Austerian: But I know what the bond market will want, never mind what it’s saying now.
So the stimulists are saying that the fundamentals look OK, and there’s no obvious reason to disregard those fundamentals; the austerians are saying that we need to pursue economically irrational policies in order to satisfy demands that markets shouldn’t make and, in fact, aren’t making.
But they’re Very Serious People.
James Galbraith writes in Daily Beast about the "deficit crisis." In quotes.
...As this debate gets going, there are two traps. The first is the idea that we need another "stimulus package." How I hate that phrase! The message it conveys—of something fast, temporary, quickly withdrawn—is wrong. We're not in an ordinary postwar recession. We've suffered a major collapse of the financial system. Repairing this, and working off household debt loads and the housing glut, will take years. Yes, the economy can recover without strong private credit, but the recovery will be slow and unemployment will not be cured.
The second trap is the idea that we should undo it all later on. Even worse, many argue that we must make cuts today, effective at a later time, to offset the "stimulus." Since the major programs which are authorized today for later effect are Social Security and Medicare, this translates to "cutting entitlements" in order to bring "long-term budget deficits under control."
This is a pernicious idea, with two major foundations. One is the simple political appeal of a balanced argument—the same as Obama's decision to stay in Afghanistan while leaving Iraq. It's nice to have things both ways, to be for stimulus now and austerity later. The problems come, in war and economics, when you have to deal with the consequences, for real people, of actions taken largely for rhetorical effect.

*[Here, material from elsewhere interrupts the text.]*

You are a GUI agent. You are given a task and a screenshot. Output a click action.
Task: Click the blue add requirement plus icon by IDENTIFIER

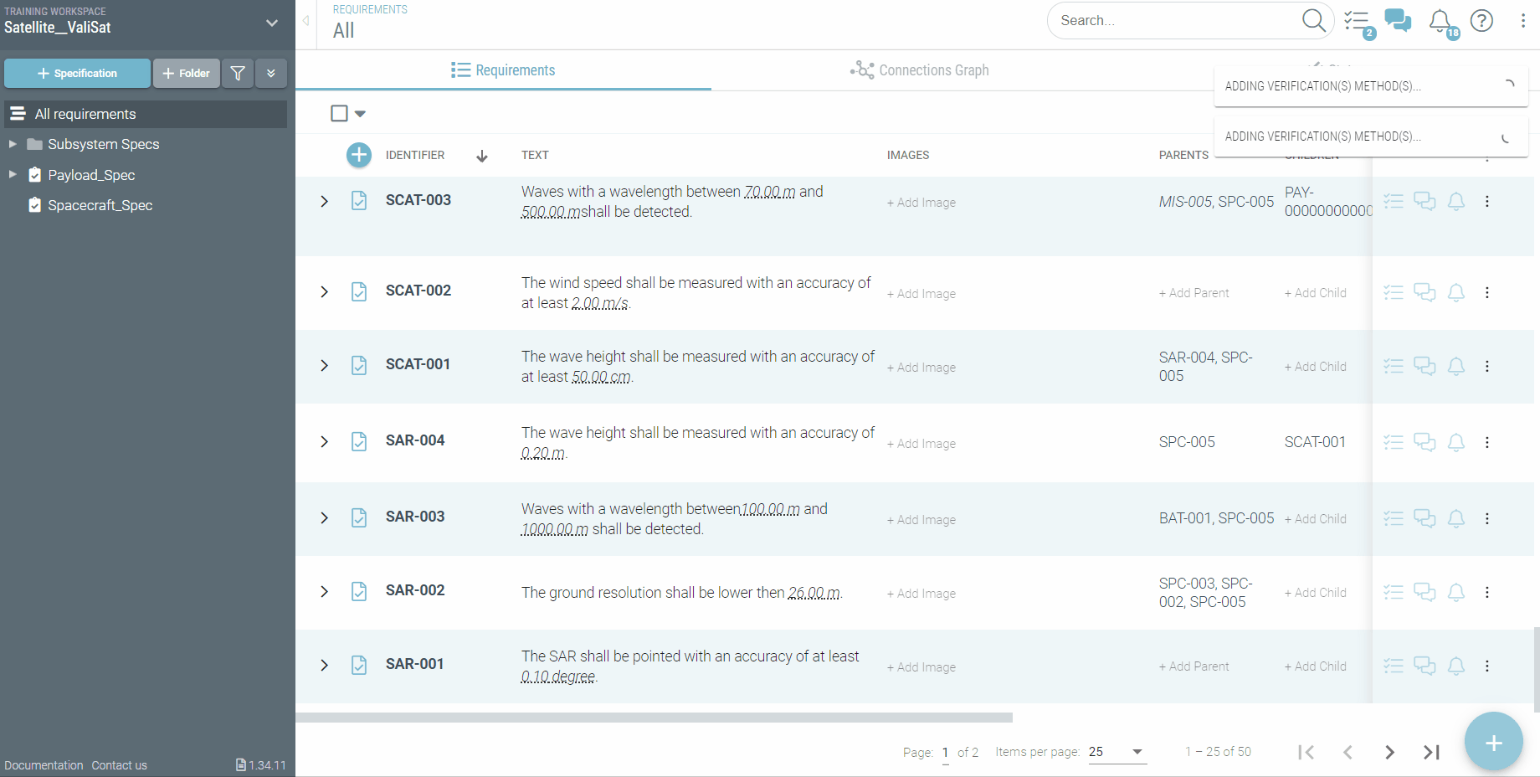359,155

The second foundation of the "long-term deficit crisis" argument is the work of the Congressional Budget Office. CBO creates its long-term deficit projections with a bizarre two-step operation. First, it wipes out the deficits caused by unemployment, simply by assuming that high unemployment will go away soon. And then CBO recreates the projected deficit by assuming (a) continued rapidly rising health care costs, and (b) much higher interest rates, while (c) overall inflation remains extremely low.
These assumptions are a mess. They are implausible and internally inconsistent. I know of no economist who defends them on their merits. They are accepted only because most people have never looked at them critically, and because they are politically convenient to some. But in the real world, you cannot make good policy on the basis of forecasts as bad as these.